Предлагаю обратить внимание на характернейшую в бессознательно-психологическом плане вещь Чехова — святочный рассказ «Сапожник и нечистая сила». Этого сочинения, как известно, Чехов стыдился, его, несомненно, мучила совесть «университетского человека». Между тем этот рассказ — автопортрет Чехова, его самооценка, опыт самопонимания. Сапожник Федор Нилов, продав душу черту, попадает из грязи в князи. Он хочет играть на гармошке, но его останавливает городовой: господам не положено. Стоит ли говорить, что этот городовой — интеллигентская «идейная» критика.
Кажется, только немудрящий Лейкин правильно понял «Сапожника и нечистую силу», сумел оценить ее важность, характерность для Чехова. Он связал эту вещь с толстовством Чехова, одно время неоспоримым у него. Характерно это тяготение к Толстому: критика «господской» культуры, шедшая не от какого-нибудь Гольцева, а от самого крупного из русских людей.
Вещью автобиографической кажется мне у Чехова еще одна — «Каштанка», с ее ностальгией по столярному клею и древесным стружкам. Это не значит, конечно, что Чехов — художник, артист — не любил цирк.

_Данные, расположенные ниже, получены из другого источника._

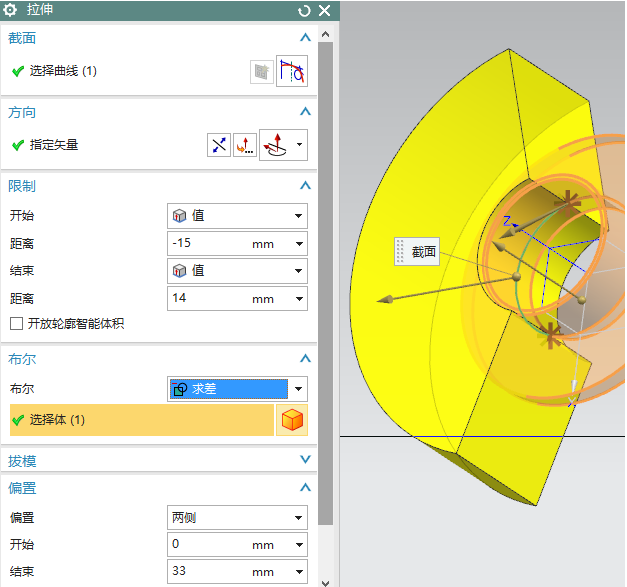The width and height of the screenshot is (627, 587).
Task: Click the reverse direction icon
Action: [218, 145]
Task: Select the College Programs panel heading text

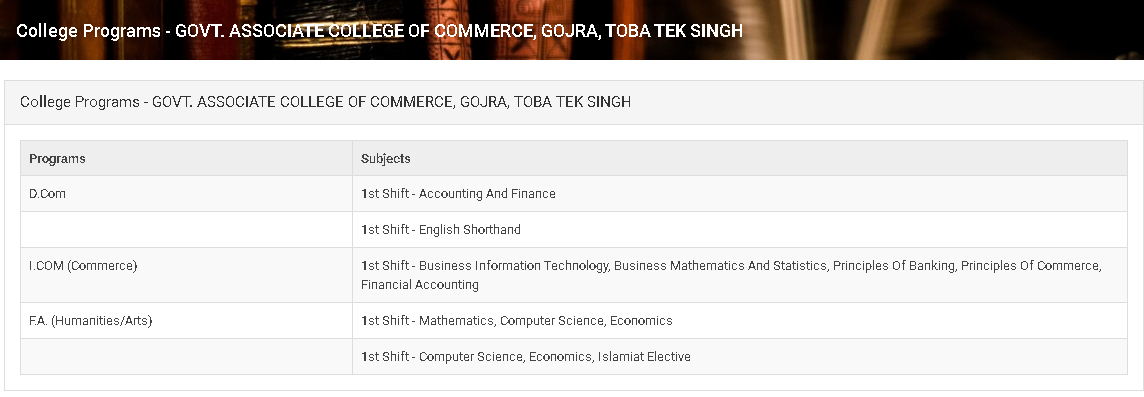Action: click(x=325, y=102)
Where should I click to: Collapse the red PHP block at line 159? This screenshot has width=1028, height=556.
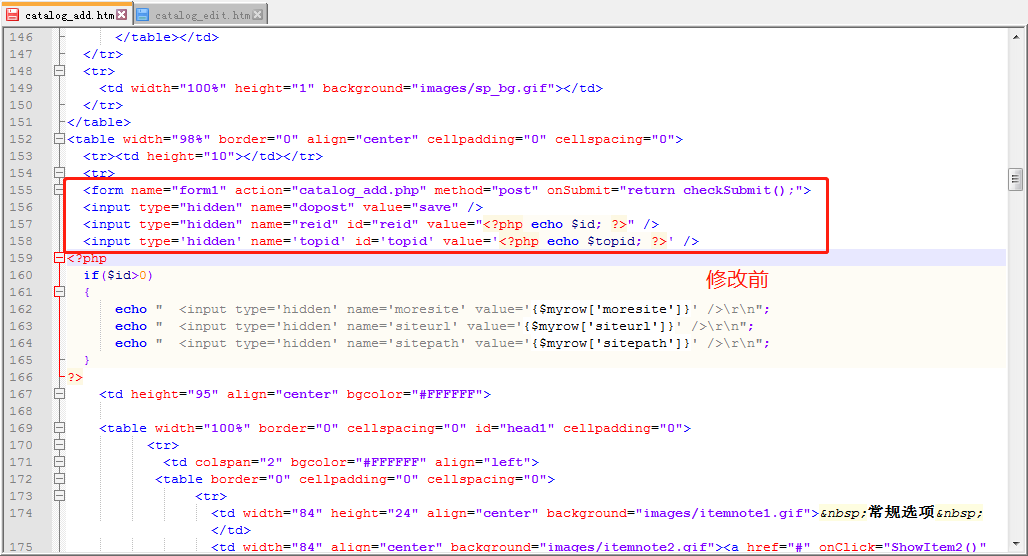[59, 258]
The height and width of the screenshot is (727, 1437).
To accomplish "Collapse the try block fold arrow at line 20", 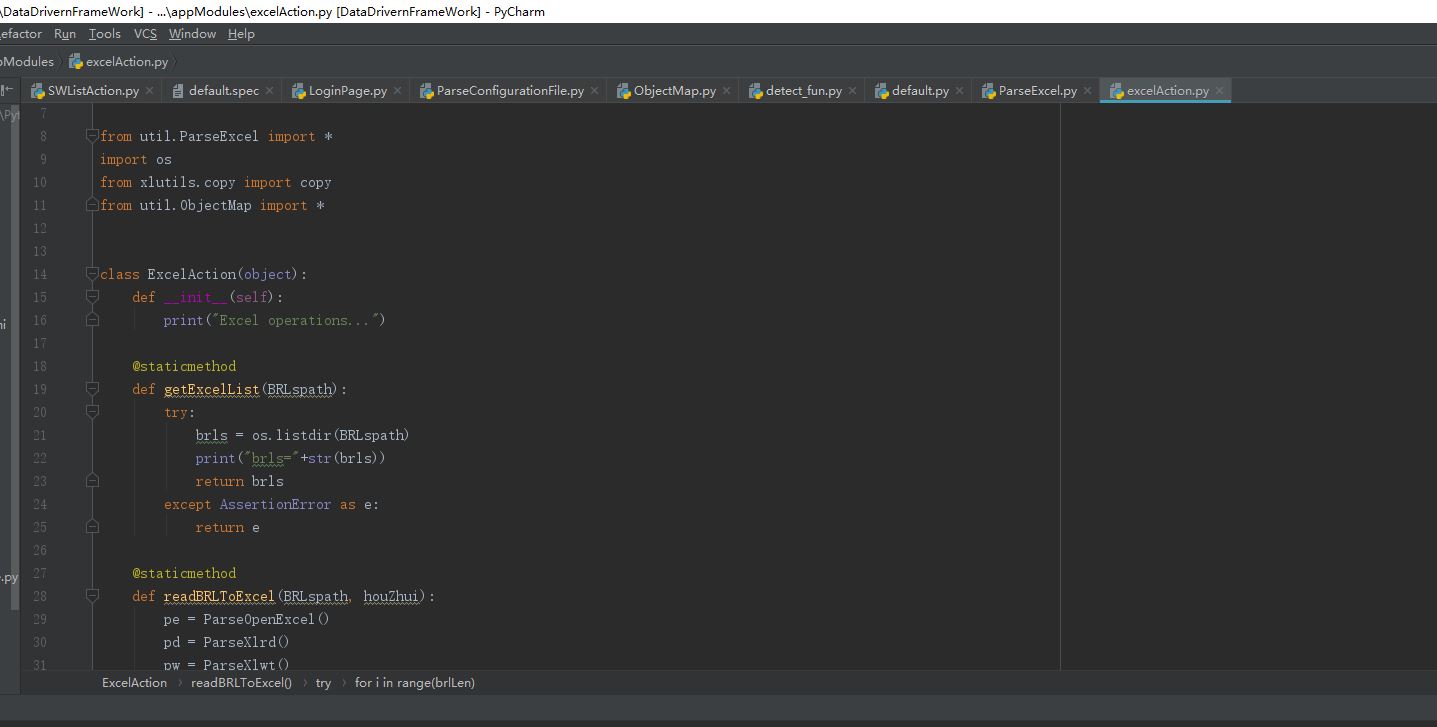I will [92, 412].
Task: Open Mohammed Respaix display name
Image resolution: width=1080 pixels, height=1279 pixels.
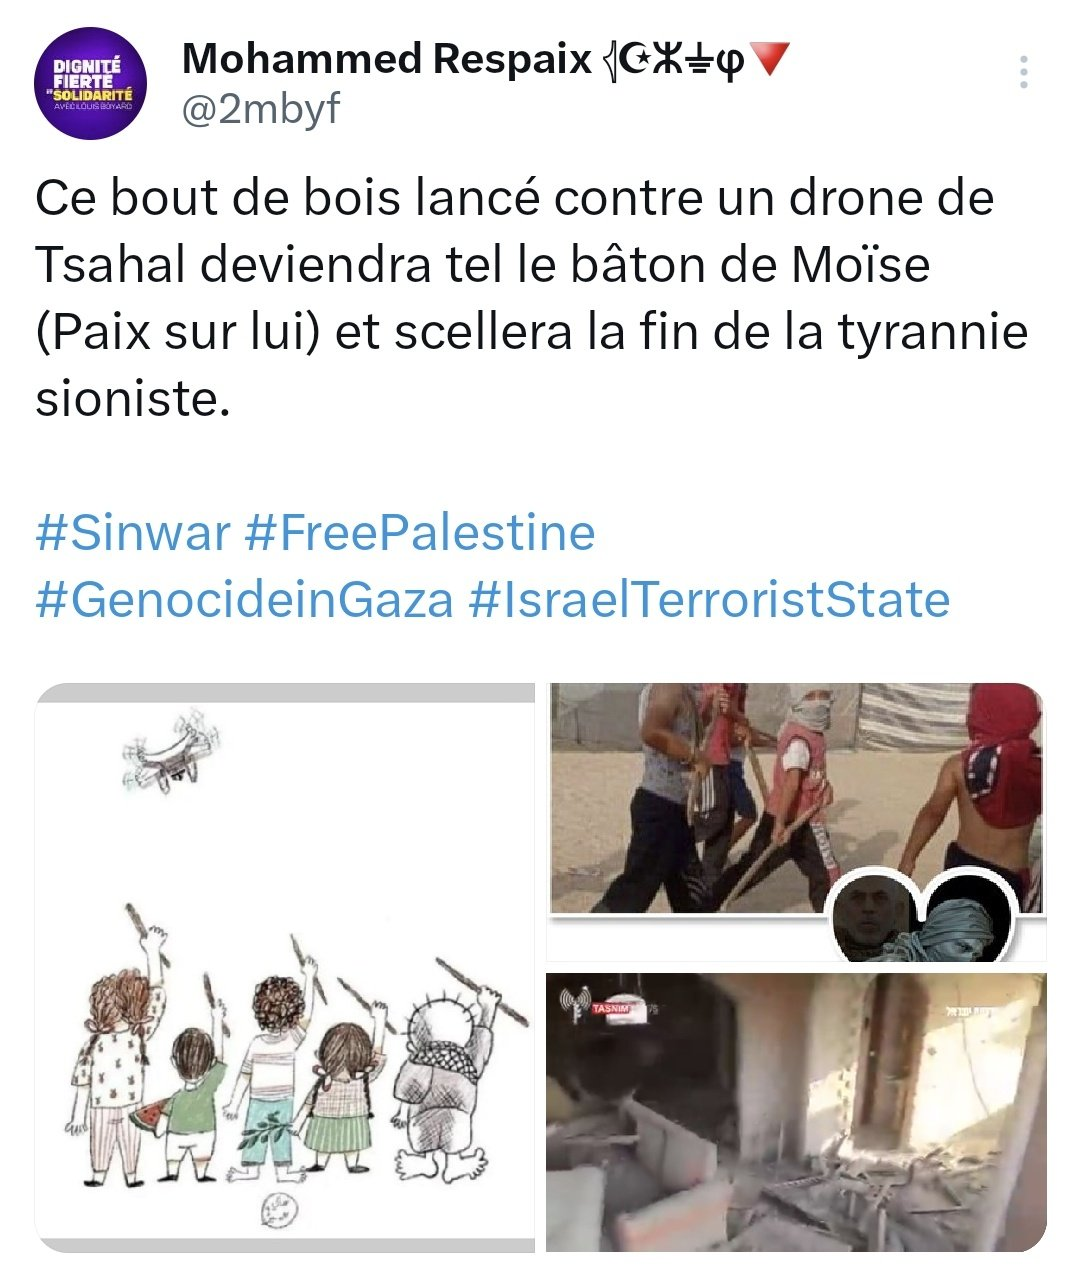Action: tap(388, 59)
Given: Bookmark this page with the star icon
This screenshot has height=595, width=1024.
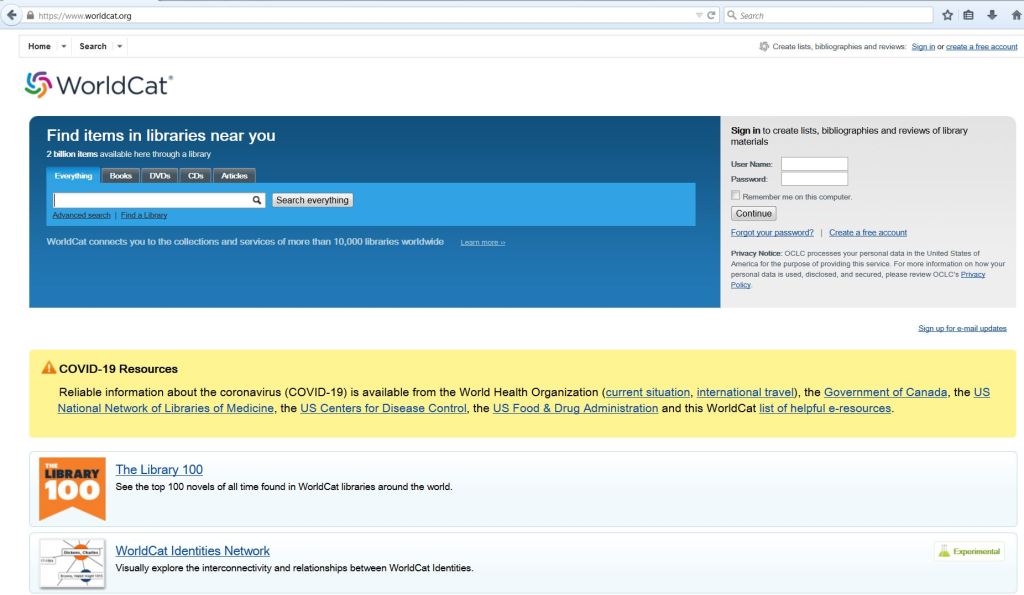Looking at the screenshot, I should pos(947,15).
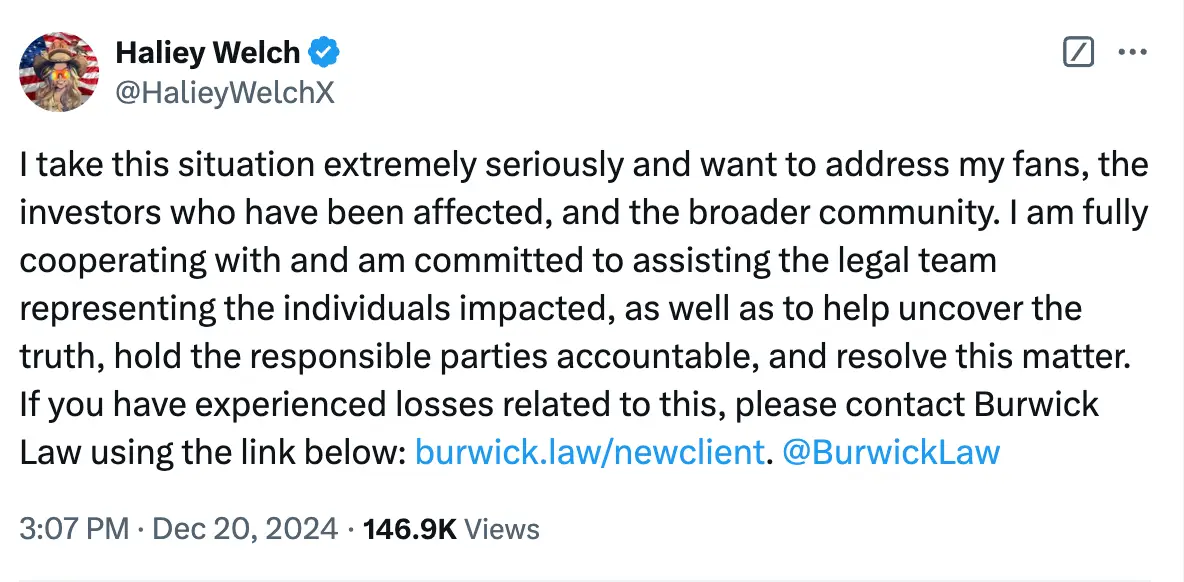Click Haliey Welch's blue verified checkmark
1184x582 pixels.
(x=320, y=52)

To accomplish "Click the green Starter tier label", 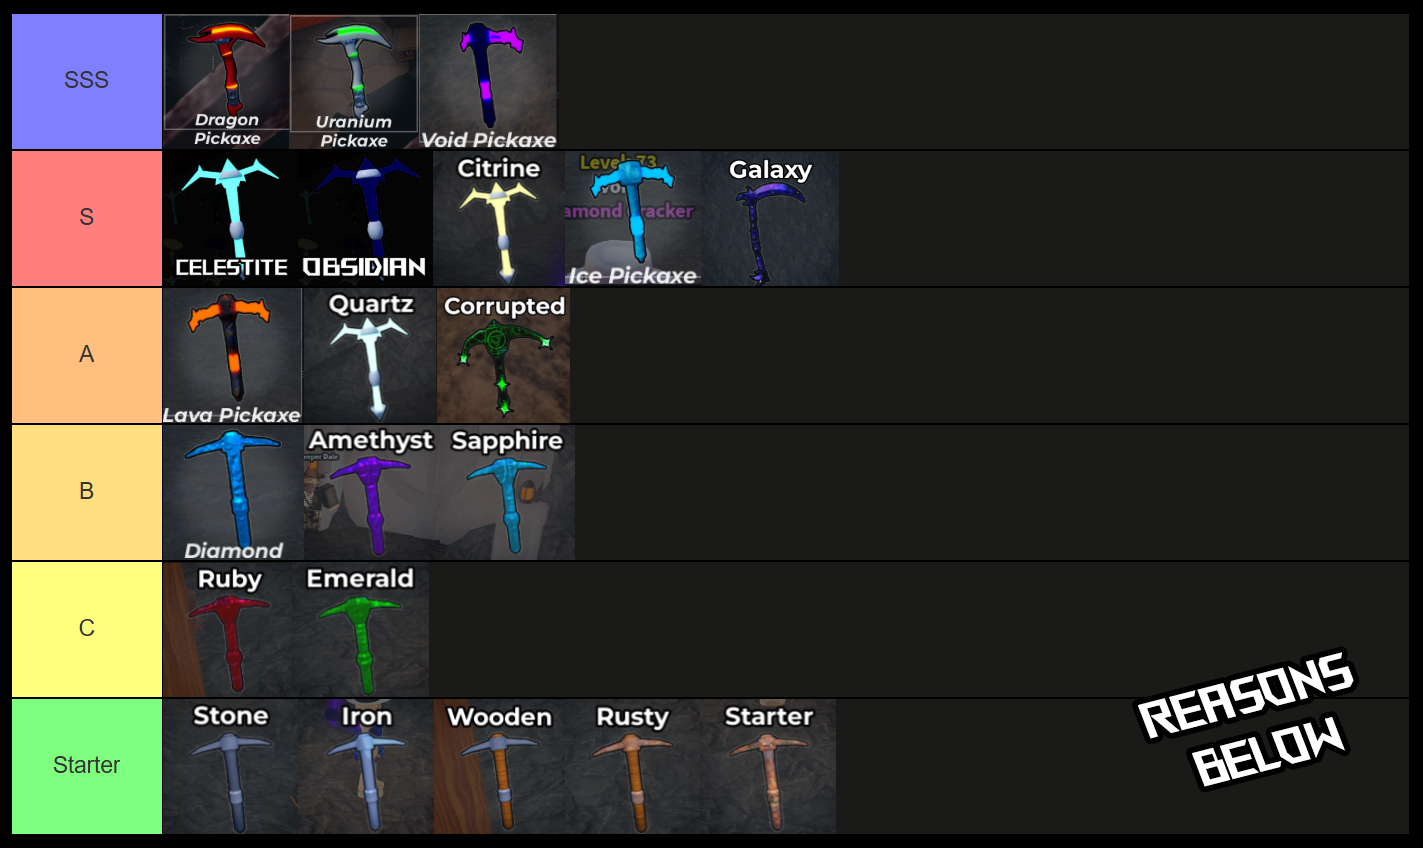I will (x=87, y=766).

После сказанного уже нетрудно догадаться, что автопортрет позднего Чехова — Лопахин из «Вишневого сада». Только этим можно объяснить пресловутые «тонкие пальцы артиста», набившие оскомину поколениям советских школьников.
Артистизм Чехова, таким образом, связан не с «культурой», а с мещанским бытом, вернее — с его преобразующим воспоминанием. Писатель Чехов — это провинциальный паренек, тоскующий в столицах о Таганроге.
Говоря о «мещанстве» Чехова, нельзя упускать из виду еще один специфический оттенок этого определения. Строго говоря, по-русски «мещанин» значит то же, что по-французски «буржуа» или по-немецки «бюргер». Чехов был в России провозвестником буржуазной культуры. Это было как раз то, чего ей недоставало, — то, к чему вел ее Столыпин. Естественно, здесь термину «буржуазный» мы не даем никакого марксистского смысла, отнюдь не о «капитализме» мы говорим — а о городской, бюргерской культуре. Чехов был человеком такой культуры: деловой, мастеровитый человек, которому все удавалось. И может быть поэтому Чехов «негениален» — в идее, в генотипе своем: он, в отличие от буйных русских гениев (ибо гений и буйство две вещи нераздельные), — человек трезвый, владеющий собой, знающий свои границы. Дело не в размерах литературного таланта, — это был иной духовный тип, носитель иных ценностей, человек иной эпохи. Чехов видится нам психологически сродным с теми «инженерами», тип которых уловил Солженицын в предреволюционной России.
В «Доме с мезонином» художник говорит, что нужны не аптечки и не библиотечки, а университеты. Чехов истово в это верил — в своей интеллигентской ипостаси. Этой веры он не уступил даже Толстому, который, как известно, в университетах обучался неуспешно. Это не мешало, однако, самому Чехову в деревне заниматься аптечками — и даже торговать селедкой.
Беда русской жизни в том, что Чехов все-таки вышел в гении.
Современные Чехову критики правильно заметили одну его черту — «пантеизм». Потом они же приветствовали его переход от «пантеизма» к «антропоцентризму» (как будто это не литературное творчество, а история древнегреческой философии); в Чехов в ответ утверждал, что не понимает последнего слова (понимал: «антропос» Беликов). Это то же противопоставление, что в «Истории русской общественной мысли» Иванова-Разумника: «мещанство» против «индивидуализма». Предполагалось, что Россию спасут критически мыслящие личности. Чехов не зря притворялся не знающим греческих корней. Личность у него, всякая личность — величина исчезающая, попросту — смертная.
Гегель острил, что мир в системе пантеиста Спинозы болен той же болезнью, что и ее автор, — чахоткой. По-немецки это каламбур. Чехова сделал гением не медицинский факультет, а чахотка. «Пантеизм» Чехова и есть эта самая чахотка, которую он заметил в себе раньше, чем его критики: все-таки он был врачом.